Essentially, when you’re creating a structured walk, there are a few things that you want to make sure that you’re getting right. These affect the walk more than anything else. The first one is that you should be moving with the purpose. The second one is you should keep your leash short enough that your dog can’t overwhelm you by pulling hard. But that’s easy for you to keep putting them back into heel position.
This is a fundamental explanation of how to walk a dog on a slack leash, and it’s not meant to be comprehensive. If you’re looking for more tips, make sure to scan my website www.longoriahausdogtraining.com to find some of the articles that I’ve shared about how to get your dog to walk on a nice slack leash. Today, however, is about when your dog is walking nicely with you, how to give them more freedom.
Praise and Give Reward
So let me give you this first tip. The first tip is for those dogs that are a novice or maybe even intermediate. As you’re walking along with your dog at somewhere between 50-100 steps into your walk, you should put your dog at heel. Make sure your leash is completely slack, and you should praise and give food rewards to your dog. This is a fantastic way to do it. Now, I’m very particular when I coach people about the mechanism they use to feed the dog. But it might just be enough to get your dog into the heel and then give them food and praise any way that you see fit. That’s a good place to start.
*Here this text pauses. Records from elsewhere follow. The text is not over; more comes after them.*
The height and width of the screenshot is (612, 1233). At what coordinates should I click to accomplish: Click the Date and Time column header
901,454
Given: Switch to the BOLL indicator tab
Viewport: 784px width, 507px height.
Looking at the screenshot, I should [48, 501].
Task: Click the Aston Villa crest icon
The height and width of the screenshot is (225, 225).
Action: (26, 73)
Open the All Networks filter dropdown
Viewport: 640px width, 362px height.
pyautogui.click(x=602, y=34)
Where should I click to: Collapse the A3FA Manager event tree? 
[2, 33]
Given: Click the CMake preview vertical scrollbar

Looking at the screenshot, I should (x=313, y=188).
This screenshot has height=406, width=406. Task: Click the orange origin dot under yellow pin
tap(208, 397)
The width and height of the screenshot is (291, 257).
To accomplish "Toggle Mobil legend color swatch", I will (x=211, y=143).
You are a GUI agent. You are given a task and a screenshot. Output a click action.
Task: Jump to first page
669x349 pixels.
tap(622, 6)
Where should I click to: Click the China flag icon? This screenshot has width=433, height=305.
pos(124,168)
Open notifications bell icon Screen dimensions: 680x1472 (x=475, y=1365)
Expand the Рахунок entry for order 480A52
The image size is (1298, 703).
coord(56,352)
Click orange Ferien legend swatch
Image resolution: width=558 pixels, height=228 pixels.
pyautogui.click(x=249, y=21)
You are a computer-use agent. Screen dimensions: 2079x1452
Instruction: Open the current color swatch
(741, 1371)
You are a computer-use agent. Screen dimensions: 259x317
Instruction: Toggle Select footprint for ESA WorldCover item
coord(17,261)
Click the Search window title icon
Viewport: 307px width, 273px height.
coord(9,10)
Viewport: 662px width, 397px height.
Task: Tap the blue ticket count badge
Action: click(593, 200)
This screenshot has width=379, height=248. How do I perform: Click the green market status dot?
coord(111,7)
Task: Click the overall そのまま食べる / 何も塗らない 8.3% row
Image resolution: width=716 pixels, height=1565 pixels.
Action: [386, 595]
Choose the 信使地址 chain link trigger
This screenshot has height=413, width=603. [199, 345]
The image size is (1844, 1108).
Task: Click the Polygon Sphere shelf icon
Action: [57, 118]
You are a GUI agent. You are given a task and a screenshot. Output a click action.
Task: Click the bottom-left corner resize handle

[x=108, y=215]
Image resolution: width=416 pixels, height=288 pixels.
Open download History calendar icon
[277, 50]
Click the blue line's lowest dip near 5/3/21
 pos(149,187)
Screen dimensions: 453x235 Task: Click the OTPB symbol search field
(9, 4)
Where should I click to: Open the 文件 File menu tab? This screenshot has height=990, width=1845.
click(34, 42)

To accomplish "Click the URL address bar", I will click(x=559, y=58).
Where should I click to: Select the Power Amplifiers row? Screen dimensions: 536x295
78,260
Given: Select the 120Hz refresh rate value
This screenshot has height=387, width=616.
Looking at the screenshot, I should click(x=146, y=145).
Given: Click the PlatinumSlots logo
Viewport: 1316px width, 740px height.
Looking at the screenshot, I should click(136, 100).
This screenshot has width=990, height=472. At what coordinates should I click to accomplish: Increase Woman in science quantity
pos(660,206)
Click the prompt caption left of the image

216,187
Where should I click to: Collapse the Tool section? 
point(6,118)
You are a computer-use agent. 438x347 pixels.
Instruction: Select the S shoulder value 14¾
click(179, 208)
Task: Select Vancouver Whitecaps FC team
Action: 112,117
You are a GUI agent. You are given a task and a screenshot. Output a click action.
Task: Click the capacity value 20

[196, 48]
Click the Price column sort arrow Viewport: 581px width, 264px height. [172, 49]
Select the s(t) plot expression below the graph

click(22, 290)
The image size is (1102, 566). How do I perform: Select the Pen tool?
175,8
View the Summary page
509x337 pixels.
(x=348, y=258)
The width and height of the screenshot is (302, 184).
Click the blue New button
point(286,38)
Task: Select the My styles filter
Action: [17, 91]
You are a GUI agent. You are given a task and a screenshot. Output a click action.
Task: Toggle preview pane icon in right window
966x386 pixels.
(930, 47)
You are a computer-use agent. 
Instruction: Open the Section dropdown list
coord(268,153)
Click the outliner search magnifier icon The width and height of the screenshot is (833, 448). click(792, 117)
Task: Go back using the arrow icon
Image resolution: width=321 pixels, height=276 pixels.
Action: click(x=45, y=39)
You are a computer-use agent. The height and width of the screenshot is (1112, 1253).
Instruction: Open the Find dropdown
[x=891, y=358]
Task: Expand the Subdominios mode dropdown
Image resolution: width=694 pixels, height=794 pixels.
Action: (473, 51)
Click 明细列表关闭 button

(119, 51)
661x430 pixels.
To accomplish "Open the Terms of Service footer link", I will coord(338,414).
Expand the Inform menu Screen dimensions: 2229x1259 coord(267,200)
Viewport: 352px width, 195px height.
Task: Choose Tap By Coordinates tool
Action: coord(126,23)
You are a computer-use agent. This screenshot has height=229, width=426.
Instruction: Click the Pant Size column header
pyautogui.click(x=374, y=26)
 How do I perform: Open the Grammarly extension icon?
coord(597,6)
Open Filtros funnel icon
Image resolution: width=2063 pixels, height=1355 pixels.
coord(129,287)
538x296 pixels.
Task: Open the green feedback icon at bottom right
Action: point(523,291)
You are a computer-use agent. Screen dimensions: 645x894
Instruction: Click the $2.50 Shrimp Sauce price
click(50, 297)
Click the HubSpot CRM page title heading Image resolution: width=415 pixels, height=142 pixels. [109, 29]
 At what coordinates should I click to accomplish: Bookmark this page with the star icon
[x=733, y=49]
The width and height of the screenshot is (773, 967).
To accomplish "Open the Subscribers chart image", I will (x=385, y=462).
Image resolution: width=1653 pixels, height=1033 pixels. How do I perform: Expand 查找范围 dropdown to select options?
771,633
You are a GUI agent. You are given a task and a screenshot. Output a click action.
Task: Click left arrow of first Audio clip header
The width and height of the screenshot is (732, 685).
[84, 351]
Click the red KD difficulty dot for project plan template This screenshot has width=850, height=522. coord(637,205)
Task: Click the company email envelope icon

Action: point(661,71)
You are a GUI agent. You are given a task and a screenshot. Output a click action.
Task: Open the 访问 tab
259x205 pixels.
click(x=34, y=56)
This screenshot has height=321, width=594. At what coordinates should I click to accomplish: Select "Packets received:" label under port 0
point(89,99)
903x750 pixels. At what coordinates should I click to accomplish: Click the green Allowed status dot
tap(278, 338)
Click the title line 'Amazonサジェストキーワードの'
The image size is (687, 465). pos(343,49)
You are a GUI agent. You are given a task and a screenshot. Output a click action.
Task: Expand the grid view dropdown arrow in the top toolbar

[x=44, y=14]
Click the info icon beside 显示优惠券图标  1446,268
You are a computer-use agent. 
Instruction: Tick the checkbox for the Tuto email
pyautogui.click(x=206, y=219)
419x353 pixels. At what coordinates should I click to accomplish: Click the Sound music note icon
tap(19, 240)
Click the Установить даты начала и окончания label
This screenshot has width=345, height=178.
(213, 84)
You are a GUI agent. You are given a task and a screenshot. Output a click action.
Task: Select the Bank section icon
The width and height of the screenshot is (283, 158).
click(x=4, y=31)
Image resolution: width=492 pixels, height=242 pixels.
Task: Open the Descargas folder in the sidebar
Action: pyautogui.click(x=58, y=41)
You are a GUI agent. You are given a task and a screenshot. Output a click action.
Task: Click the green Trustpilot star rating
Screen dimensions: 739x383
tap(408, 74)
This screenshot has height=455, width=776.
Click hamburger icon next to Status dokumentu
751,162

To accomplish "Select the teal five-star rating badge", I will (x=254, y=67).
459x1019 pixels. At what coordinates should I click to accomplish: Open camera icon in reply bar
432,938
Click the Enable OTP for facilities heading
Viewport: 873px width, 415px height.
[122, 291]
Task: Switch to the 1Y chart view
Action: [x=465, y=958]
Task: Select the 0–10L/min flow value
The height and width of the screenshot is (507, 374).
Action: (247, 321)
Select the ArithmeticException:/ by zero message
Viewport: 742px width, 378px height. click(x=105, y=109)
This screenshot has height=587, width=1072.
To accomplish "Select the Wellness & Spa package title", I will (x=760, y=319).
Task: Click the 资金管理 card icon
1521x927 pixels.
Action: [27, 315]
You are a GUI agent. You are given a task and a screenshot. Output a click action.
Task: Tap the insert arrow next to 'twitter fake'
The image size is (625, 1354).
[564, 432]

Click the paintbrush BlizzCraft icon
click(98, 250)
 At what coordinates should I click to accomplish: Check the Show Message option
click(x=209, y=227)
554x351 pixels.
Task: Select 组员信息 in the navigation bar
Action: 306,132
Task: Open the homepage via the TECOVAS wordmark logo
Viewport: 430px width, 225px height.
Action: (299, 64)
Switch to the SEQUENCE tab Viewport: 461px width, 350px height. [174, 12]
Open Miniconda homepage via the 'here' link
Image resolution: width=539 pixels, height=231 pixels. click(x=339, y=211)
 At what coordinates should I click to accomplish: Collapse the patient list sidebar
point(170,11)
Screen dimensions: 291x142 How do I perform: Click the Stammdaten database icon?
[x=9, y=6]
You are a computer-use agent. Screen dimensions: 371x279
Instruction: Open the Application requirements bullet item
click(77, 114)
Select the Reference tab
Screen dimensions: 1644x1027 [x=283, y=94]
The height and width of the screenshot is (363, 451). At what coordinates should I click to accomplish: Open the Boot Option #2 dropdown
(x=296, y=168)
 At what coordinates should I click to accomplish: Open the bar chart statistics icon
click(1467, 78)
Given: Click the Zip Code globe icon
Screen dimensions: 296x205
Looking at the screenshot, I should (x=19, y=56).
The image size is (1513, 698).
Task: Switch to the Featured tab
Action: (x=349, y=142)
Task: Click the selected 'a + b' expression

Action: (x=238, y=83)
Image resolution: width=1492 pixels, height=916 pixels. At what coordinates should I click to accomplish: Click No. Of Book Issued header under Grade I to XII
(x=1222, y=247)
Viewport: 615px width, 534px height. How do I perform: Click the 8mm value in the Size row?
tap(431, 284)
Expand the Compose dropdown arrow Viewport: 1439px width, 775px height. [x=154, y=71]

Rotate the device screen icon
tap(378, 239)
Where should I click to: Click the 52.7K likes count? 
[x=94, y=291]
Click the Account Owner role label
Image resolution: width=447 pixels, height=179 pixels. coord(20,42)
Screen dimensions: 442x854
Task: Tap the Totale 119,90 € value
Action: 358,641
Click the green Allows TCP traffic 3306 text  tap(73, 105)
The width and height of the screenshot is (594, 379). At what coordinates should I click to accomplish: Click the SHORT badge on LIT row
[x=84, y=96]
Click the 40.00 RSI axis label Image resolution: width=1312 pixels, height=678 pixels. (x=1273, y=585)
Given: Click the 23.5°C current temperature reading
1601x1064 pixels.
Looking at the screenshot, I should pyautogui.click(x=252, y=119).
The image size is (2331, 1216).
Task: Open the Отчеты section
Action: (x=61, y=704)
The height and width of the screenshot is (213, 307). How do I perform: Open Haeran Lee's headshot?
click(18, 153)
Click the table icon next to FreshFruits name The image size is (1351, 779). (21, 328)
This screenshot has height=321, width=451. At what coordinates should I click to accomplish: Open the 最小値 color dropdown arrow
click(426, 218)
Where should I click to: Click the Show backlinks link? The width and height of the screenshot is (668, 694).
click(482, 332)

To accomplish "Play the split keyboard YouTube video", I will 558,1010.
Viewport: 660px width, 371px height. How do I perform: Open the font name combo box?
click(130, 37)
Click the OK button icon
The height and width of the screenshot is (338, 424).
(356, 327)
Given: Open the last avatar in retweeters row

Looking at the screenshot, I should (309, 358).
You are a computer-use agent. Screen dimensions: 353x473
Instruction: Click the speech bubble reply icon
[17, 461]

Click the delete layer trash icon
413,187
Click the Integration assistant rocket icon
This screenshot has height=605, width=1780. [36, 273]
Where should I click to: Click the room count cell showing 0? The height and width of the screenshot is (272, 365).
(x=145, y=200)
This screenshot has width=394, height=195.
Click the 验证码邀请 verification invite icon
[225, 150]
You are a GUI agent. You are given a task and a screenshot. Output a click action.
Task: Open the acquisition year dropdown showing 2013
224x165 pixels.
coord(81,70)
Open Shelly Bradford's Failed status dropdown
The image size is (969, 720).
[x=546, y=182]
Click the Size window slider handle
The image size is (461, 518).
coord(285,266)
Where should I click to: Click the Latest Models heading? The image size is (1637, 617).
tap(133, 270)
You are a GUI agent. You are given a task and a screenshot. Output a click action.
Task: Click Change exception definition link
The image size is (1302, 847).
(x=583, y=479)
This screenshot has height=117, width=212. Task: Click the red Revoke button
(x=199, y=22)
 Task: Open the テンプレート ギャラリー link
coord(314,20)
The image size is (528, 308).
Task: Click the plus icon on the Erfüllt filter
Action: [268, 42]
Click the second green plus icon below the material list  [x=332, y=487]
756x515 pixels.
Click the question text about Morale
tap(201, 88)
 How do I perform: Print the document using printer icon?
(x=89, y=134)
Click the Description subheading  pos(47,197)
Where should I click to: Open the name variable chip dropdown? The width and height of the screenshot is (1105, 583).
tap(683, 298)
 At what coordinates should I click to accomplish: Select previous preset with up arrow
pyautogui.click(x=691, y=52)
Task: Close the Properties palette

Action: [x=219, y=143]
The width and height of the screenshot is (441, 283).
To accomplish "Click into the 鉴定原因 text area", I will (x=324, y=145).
Okay, now let’s say that you’re doing pretty well. You’ve rewarded your dog maybe 4-5 times for moving nicely with you and stopping at heel. Perhaps it’s time to find a fire hydrant or a nice little grassy area to allow your dog to sniff around.
Give Them Freedom
When you give your dog the freedom to sniff around, it might be helpful to have a long leash. You can also do it with a four to six-foot leash, too. And what I want you to do is when you allow them to sniff around, make sure that your leash stays loose the entire time. What that means is if your dog starts getting out of the area that you intended for them, you can use your leash to guide your dog back. But then immediately, you want to go back to slacking your line.
So these two tips, the tips about stopping your dog every 50-100 steps and reinforcing them with food and praise. And then every 4-5 times that your dog is stopped well with you, give them some freedom to sniff around. These are two great ways to give your dog freedom on structured walks.
Now, I do want to mention one last thing. If you’re getting good at that and you started your recall training, you’re taking a rewards-based approach and showing them that turning around is good and coming back is fantastic. Now you can begin to use your long line on your walks. Let’s say that you’ve stopped several times for the dog walking nicely with you. You’ve let your dog sniff around, and mark, well, now let your dog have some more freedom by letting them get out to the end of the long line.
Now the leash should be slack as they’re moving away from you. And when they get to the end of the long line, use your command. I like to use my dog’s name plus the word “come” and then make your dog come back to you and reward them for that. These three things in total, rewarding at heel, letting them sniff around and then letting your dog out but recalling them whenever they get to the end of the line is a fantastic way to give your dog freedom on structured walks.
But remember, the first thing that I said was you want to make sure that the structured part is excellent before you start giving them the freedom that these three things provide.